Marvel turned her palm up as though he were about to read it. There was a dirty smudge in the middle of it. Red-brown. It might have been chocolate.

‘Reynolds!’

Marvel turned and looked at Angell. ‘Get my sergeant for me. Now!’

He looked back at the scared-looking old woman. ‘What’s your name?’

‘Mrs Betty Tithecott,’ she answered tremulously.

‘Here, leave her alone,’ said Trinny next door.

Marvel ignored Trinny and softened his tone, but still held the squirming hand in his. ‘I just need to have a look at your hand, all right, Betty? I’m not going to hurt you.’

She met his eyes and nodded. Her hand relaxed.

‘This mark,’ he said. ‘What have you touched?’

‘Nothing,’ said Betty, her eyes watery and confused.

There was a similar, smaller stain inside her thumb.

Lynne Twitchett approached a little nervously. ‘Is something wrong?’

‘No,’ said Marvel curtly and heard Reynolds hurrying into the room.

‘What’s up, sir?’

Marvel turned the hand up so Reynolds could see it, and was gratified to hear a surprised expletive. He rubbed his thumb across the smudge and a small amount of colour transferred itself. Whatever Betty had touched, she had touched it recently.

‘She says she hasn’t touched anything. Look around, will you?’

Reynolds did, checking the arms of the wing chair, the head-rest, the handles of a Zimmer which was on standby for take-off a few feet away.

‘Can you hold your hand up for me, Betty?’

She nodded and he let go of her wrist.

Everyone in the room was watching them now. Behind him Marvel could hear a hum of low mutterings: ‘What’s going on?’‘What’s he doing to Betty?’‘Where are the biscuits?’

Betty shifted in her seat, careful not to move her hand much, and Marvel saw her walking stick hooked over the arm of her chair, right near the back where it would be out of the way.

He looked around for something to pick it up with and started to lift the rug off Betty’s knees. Her smudged hand clapped down to her lap to keep her rug and her modesty in place, so instead he yanked his own tie off and used it carefully to pick up the stick.

‘Reynolds.’

Reynolds came over and Marvel held the walking stick up to the light. It was made of stout wood, the handle of tooled brass – stained brownish-red.

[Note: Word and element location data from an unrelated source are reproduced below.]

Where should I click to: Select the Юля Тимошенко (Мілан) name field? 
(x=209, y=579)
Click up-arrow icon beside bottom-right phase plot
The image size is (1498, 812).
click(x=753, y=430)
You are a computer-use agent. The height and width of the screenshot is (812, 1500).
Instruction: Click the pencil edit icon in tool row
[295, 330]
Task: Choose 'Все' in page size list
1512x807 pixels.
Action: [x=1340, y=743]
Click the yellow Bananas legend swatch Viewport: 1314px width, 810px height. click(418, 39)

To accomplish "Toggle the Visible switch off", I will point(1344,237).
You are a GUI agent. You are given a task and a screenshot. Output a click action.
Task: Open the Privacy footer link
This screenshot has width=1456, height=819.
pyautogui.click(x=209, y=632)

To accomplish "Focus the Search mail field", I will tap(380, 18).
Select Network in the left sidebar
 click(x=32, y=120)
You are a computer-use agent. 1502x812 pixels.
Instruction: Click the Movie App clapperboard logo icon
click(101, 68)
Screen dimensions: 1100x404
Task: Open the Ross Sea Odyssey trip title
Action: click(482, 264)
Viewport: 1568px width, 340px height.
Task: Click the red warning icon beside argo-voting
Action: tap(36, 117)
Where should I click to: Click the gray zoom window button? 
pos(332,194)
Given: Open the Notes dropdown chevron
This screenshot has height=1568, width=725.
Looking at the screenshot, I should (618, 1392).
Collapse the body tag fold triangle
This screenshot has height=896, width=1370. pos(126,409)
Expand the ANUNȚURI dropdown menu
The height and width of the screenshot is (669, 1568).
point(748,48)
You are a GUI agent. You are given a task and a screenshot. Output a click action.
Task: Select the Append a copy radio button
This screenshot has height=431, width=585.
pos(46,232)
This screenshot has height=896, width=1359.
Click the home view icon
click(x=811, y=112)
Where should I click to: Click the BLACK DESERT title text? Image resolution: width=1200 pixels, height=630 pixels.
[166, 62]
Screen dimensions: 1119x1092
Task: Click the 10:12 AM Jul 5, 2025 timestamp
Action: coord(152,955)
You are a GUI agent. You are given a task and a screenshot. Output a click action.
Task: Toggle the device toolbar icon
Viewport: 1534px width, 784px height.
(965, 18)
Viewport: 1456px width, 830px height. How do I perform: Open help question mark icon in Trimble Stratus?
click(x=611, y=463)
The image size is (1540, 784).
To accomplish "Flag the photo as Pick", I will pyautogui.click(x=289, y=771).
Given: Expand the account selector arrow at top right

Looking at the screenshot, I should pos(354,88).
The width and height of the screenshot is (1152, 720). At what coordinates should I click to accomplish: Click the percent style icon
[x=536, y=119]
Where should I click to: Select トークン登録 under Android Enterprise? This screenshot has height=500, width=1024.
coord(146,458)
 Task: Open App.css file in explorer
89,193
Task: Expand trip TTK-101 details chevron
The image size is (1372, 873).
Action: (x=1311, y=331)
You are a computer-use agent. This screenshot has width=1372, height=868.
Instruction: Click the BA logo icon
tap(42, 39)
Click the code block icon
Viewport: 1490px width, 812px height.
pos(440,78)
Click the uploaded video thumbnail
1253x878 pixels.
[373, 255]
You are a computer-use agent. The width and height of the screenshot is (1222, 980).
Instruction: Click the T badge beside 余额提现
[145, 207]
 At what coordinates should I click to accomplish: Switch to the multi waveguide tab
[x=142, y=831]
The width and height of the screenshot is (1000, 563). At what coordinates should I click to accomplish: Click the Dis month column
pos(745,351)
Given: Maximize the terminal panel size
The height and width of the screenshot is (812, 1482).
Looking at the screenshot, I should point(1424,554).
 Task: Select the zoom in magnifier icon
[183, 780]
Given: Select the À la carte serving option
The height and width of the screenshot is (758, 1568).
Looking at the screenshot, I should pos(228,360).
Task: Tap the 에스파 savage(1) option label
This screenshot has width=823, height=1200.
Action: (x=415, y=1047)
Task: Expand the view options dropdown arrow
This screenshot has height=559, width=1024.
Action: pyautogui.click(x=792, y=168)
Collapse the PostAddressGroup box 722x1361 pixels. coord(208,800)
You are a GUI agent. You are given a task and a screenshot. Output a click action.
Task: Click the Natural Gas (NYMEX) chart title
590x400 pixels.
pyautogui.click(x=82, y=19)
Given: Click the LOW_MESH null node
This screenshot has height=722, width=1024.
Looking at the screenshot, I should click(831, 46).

And near the end was a small but unmistakable clump of white hair.

He had his murder weapon.

He had his suspect.

Marvel thought of the line from ‘Amazing Grace’.

I once was lost, but now I’m found.

That was him. Lost, then found. Dark, then light. Drunk, then sober. The moment he saw those strands of white stuck to the end of the cane, Marvel knew he didn’t have to drink any more. He would, but he didn’t have to. Not on this case, at least.

It had been getting out of hand anyway. Last night he and Joy had had a barney because she’d got all maudlin about Something with an R and, instead of sympathizing, he’d asked if she had any ice. She’d thrown a glass at him and he’d said something mean about Dubonnet…

What the hell was he doing getting into an argument with some lonely old drunk over ice and Dubonnet? He should have his head examined.

Lost and found.

As long as things progressed in that order, Marvel felt he was doing a reasonable job with his life.

All day long, while he clambered over debris and peered through shed windows on the off-chance of finding Gary Liss, Jonas worried about the notes.

The first had been oblique: Call yourself a policeman?

The second had been personal: Do your job, crybaby.

The third – in the wake of a triple murder – could no longer be seen as anything but a warning: If you won’t do your job, then I’ll do it for you.

But he was doing his job! This time the killer was wrong! He’d started his night patrols, and now he was properly part of the investigation by day, too. They even had a suspect lined up. How could the killer – or anyone – accuse him of no longer doing his job?

But the threatening tone of this note was unmistakable, and Jonas knew he could no longer hide behind previous ambiguity.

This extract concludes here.